We present a research program which investigates the intersection of deductive reasoning with explicit quantitative capabilities. These capabilities encompass probabilistic reasoning, counting and counting quantifiers, and similar systems. The need to have a combined reasoning system that enables a unified way of reasoning with quantities has always been recognized in modern logic, as proposals of probabilistic logic reasoning are present since the work of Boole [1854]. Equally ubiquitous is the need to deal with cardinality restrictions on finite sets. More recently, a well-founded probabilistic theory has been developed for non-classical settings as well, such as probabilistic reasoning over Lukasiewicz infinitely-valued logic.
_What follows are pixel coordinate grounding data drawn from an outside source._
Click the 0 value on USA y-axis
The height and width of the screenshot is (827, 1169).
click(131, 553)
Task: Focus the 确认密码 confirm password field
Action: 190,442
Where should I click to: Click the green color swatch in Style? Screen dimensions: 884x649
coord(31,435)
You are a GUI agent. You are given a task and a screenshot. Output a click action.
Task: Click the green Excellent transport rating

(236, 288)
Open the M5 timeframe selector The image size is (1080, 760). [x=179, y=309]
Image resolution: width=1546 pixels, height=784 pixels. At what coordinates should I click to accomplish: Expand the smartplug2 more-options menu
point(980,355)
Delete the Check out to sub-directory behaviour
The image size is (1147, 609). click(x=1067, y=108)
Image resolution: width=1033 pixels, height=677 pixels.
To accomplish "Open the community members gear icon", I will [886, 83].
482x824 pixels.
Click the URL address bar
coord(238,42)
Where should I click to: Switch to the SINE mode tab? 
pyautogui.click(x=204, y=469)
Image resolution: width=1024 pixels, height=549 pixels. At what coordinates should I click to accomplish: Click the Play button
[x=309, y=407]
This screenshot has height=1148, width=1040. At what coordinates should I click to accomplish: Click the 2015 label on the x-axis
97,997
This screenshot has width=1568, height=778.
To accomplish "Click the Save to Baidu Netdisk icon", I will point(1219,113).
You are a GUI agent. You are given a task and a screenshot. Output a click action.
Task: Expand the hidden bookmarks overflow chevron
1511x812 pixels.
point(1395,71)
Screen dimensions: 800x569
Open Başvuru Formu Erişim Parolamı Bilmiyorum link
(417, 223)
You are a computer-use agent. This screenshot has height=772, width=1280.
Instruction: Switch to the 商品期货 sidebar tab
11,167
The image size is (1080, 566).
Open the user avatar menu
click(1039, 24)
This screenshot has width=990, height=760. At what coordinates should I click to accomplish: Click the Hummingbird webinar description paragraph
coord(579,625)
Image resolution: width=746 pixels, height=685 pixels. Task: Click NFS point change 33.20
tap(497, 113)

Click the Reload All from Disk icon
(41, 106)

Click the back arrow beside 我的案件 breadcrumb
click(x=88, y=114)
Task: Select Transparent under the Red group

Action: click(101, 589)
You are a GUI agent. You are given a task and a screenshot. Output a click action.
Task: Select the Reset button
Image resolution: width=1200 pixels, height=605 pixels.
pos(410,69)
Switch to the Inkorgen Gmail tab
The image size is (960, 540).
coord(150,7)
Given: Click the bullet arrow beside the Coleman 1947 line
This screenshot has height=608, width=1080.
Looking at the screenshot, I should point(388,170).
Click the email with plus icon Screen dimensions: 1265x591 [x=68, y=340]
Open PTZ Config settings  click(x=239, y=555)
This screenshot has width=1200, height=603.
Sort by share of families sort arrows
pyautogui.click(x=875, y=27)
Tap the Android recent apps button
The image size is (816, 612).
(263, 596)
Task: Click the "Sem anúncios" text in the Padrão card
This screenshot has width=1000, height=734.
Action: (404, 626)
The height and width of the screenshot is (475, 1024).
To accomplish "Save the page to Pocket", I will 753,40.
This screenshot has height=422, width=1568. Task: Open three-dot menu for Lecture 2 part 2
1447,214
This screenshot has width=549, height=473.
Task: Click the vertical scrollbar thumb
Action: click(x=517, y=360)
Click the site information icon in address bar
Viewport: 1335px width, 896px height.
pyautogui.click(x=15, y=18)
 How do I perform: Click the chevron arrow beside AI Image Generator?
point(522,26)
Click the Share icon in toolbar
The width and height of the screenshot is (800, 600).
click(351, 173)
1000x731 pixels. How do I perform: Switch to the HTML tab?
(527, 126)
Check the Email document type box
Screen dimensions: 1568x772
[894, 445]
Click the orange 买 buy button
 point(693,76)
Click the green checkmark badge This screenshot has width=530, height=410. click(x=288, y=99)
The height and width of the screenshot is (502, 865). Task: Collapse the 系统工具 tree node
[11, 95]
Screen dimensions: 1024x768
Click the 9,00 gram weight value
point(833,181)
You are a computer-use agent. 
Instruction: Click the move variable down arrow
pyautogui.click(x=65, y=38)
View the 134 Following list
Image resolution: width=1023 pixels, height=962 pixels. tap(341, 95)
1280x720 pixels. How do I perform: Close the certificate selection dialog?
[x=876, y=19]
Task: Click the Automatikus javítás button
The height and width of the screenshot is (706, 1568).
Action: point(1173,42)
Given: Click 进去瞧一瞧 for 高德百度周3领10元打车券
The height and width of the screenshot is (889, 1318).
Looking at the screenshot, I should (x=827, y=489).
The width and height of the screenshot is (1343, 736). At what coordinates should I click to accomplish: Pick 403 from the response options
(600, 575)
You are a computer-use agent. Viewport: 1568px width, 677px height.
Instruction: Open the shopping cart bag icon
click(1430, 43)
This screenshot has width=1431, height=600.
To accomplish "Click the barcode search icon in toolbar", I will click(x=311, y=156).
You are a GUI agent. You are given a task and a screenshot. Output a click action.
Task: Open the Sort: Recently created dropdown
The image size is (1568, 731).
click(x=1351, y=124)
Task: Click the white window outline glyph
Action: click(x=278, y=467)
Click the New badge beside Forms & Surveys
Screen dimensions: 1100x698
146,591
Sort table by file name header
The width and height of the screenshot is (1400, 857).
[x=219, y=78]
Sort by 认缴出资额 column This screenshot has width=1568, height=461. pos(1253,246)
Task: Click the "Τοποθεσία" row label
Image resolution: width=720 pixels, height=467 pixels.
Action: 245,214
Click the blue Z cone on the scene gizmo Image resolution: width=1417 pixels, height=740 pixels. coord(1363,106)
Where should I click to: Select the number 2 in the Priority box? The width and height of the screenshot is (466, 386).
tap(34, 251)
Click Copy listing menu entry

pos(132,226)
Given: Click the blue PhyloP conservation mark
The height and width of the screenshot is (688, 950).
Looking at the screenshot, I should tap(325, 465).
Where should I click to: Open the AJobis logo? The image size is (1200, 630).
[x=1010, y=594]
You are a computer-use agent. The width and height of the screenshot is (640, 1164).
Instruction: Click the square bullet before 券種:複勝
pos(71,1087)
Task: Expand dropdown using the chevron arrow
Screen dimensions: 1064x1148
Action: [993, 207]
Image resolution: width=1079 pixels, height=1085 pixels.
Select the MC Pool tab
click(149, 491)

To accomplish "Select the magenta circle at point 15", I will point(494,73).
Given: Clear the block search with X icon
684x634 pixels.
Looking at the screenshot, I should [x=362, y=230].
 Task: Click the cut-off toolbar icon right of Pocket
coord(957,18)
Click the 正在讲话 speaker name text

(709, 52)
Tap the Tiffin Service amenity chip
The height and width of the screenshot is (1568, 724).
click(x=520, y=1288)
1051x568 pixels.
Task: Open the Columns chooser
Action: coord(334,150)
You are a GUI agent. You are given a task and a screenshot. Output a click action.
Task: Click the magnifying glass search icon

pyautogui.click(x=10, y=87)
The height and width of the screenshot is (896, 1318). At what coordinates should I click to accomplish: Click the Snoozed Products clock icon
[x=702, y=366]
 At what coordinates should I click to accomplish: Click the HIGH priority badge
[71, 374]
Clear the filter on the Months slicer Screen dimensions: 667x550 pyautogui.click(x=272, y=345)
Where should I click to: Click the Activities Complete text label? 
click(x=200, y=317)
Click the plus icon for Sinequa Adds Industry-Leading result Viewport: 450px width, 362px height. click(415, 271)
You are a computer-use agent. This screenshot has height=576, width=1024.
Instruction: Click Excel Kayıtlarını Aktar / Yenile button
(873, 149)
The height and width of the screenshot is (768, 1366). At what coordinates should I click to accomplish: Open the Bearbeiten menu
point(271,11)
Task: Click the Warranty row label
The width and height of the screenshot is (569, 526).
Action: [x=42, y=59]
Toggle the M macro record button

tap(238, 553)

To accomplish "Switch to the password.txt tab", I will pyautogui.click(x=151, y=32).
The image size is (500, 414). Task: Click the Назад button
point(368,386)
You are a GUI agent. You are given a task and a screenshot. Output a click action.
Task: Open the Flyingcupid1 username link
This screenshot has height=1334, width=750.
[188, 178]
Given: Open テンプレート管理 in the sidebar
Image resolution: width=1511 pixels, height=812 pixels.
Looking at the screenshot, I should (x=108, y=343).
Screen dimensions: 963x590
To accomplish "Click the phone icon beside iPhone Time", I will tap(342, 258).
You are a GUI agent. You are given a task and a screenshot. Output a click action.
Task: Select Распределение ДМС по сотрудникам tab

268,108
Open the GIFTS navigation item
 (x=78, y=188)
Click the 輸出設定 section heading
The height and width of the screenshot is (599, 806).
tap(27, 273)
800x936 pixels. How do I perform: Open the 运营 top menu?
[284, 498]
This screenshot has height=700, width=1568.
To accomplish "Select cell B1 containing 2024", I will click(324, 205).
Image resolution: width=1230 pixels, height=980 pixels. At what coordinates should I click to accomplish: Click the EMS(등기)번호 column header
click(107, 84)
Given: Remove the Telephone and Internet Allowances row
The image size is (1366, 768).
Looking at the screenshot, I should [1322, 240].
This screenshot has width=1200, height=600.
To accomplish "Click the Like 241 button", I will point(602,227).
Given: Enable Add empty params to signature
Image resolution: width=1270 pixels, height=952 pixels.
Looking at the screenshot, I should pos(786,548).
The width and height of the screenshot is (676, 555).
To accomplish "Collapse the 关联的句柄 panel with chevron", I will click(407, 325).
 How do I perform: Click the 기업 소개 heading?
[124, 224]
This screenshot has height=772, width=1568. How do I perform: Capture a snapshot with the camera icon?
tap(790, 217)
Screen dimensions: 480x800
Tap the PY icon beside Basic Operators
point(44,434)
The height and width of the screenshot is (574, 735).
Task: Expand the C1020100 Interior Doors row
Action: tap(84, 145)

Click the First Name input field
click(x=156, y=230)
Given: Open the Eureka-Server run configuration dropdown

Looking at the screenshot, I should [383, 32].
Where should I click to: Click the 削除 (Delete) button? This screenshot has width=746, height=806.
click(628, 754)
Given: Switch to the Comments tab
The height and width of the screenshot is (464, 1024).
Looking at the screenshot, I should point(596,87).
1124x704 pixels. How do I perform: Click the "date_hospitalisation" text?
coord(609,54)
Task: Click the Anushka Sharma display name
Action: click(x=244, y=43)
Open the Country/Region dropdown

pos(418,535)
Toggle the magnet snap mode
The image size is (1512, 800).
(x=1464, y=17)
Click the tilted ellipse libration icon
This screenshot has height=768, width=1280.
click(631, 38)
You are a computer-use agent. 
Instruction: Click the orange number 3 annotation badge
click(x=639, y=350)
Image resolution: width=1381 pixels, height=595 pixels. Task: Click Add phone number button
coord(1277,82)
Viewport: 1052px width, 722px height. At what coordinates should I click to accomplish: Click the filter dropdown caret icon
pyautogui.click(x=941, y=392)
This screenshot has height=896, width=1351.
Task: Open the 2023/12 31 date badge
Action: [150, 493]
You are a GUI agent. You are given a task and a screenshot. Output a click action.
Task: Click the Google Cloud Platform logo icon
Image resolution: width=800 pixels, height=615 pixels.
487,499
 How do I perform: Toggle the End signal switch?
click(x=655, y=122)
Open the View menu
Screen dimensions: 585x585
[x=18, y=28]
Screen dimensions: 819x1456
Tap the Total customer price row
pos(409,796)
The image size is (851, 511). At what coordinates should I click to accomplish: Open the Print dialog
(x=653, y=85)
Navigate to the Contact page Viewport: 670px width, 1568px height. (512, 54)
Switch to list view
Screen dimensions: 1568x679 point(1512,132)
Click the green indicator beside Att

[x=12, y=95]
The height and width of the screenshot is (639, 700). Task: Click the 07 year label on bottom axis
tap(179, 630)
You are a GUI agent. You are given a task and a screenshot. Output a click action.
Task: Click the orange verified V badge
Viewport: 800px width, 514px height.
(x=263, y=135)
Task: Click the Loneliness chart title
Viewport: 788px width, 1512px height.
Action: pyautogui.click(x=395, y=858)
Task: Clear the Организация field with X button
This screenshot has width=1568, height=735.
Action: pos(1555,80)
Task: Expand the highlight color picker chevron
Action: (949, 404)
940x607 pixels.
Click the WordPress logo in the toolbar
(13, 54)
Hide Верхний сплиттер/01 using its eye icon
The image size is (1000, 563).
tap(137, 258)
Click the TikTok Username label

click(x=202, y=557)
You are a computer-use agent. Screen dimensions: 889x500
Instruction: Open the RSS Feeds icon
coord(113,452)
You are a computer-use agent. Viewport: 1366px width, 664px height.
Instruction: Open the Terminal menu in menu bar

We show that there is a common way to deal with these several deductive quantitative capabilities, involving a framework based on Linear Algebra and Linear Programming. The distinction between classical and non-classical reasoning on the one hand, and probabilistic and cardinality reasoning on the other hand, comes from the different family of algebras employed. The quantitative logic systems also allow for the introduction of inconsistency measurements, which quantify the degree of inconsistency of a given quantitative logic theory, following some basic principles of inconsistency measurements.

On the practical level, we aim at exploring quantitative logic systems in which the complexity of reasoning is "only NP-complete". We provide open-source implementations for solvers operating over those systems and study some notable empirical properties, such as the present of a phase transition.